Standard air: dry air at 15 °C, 101.325 kPa and with 450 ppm CO2 content.

### References

P. E. Ciddor. Refractive index of air: new equations for the visible and near infrared, Appl. Optics 35, 1566-1573 (1996)
[Calculation script (Python) - can be used to calculate the refractive index of air for specific values of humidity, temperature, pressure, and CO2 concentration]

## INFO

### Air

Air is a mixture of gases that constitutes the Earth's atmosphere and is vital for most forms of life on our planet. It primarily consists of nitrogen (approximately 78%) and oxygen (about 21%), with small amounts of other gases such as argon, carbon dioxide, neon, helium, and methane.
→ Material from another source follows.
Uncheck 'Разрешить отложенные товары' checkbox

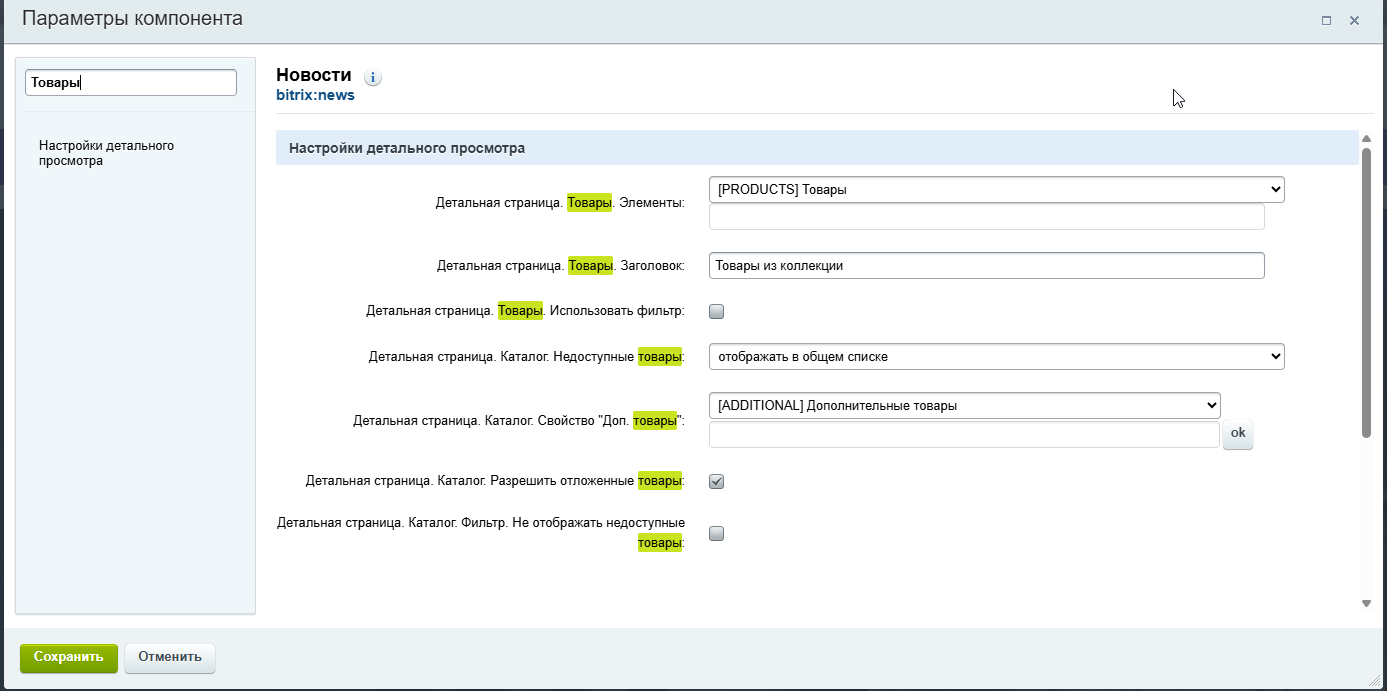[x=716, y=481]
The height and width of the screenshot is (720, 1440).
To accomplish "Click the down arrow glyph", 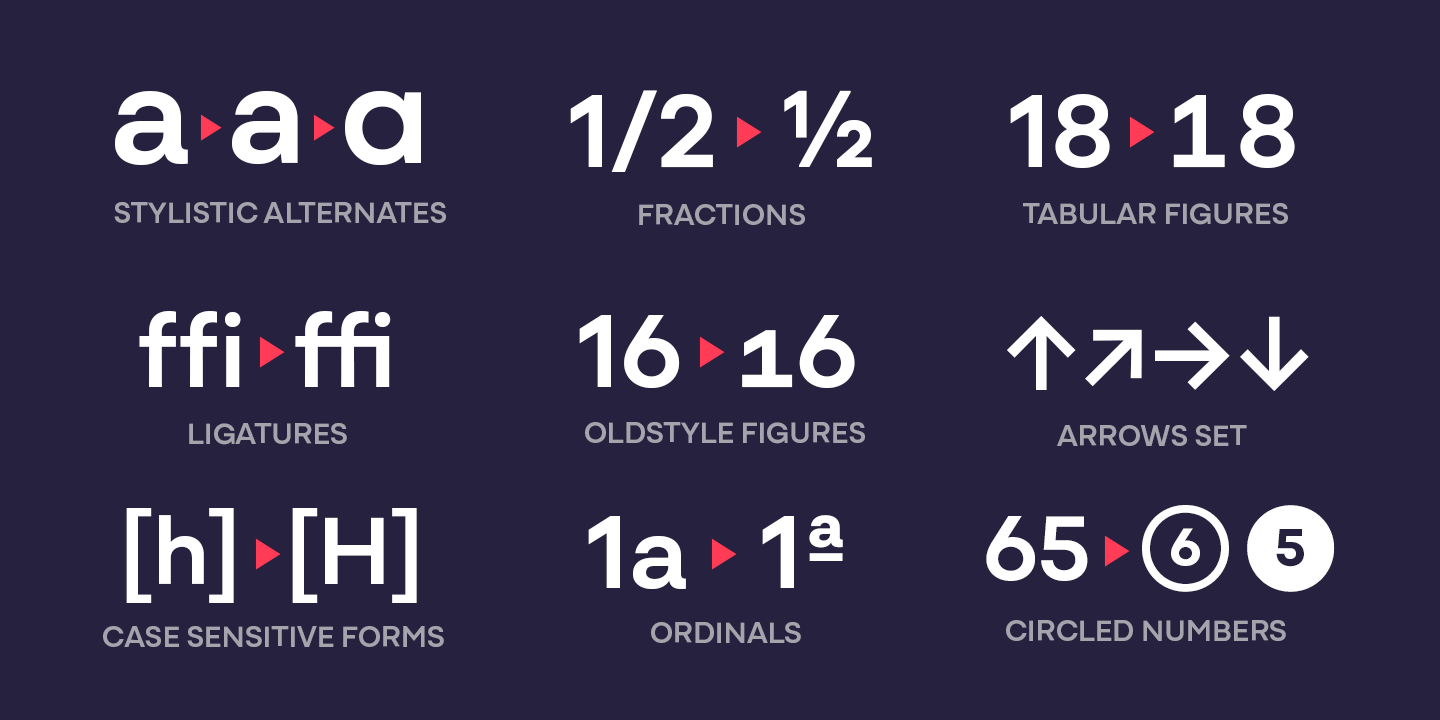I will (x=1274, y=356).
The exact composition can vary depending on location and environmental conditions. Air is colorless, odorless, and tasteless. From a physical perspective, air plays a crucial role in many processes such as weather patterns, the water cycle, and is also an important medium for sound transmission. In terms of its optical properties, air has a refractive index very close to 1 (approximately 1.0003 at sea level under standard conditions), which varies slightly with temperature, humidity, and pressure. This refractive index is crucial in various applications ranging from astronomical observations to the design of optical systems where light travels through the atmosphere. Understanding the properties of air, including its refractive index, is essential for disciplines such as meteorology, environmental science, aviation, and optical engineering.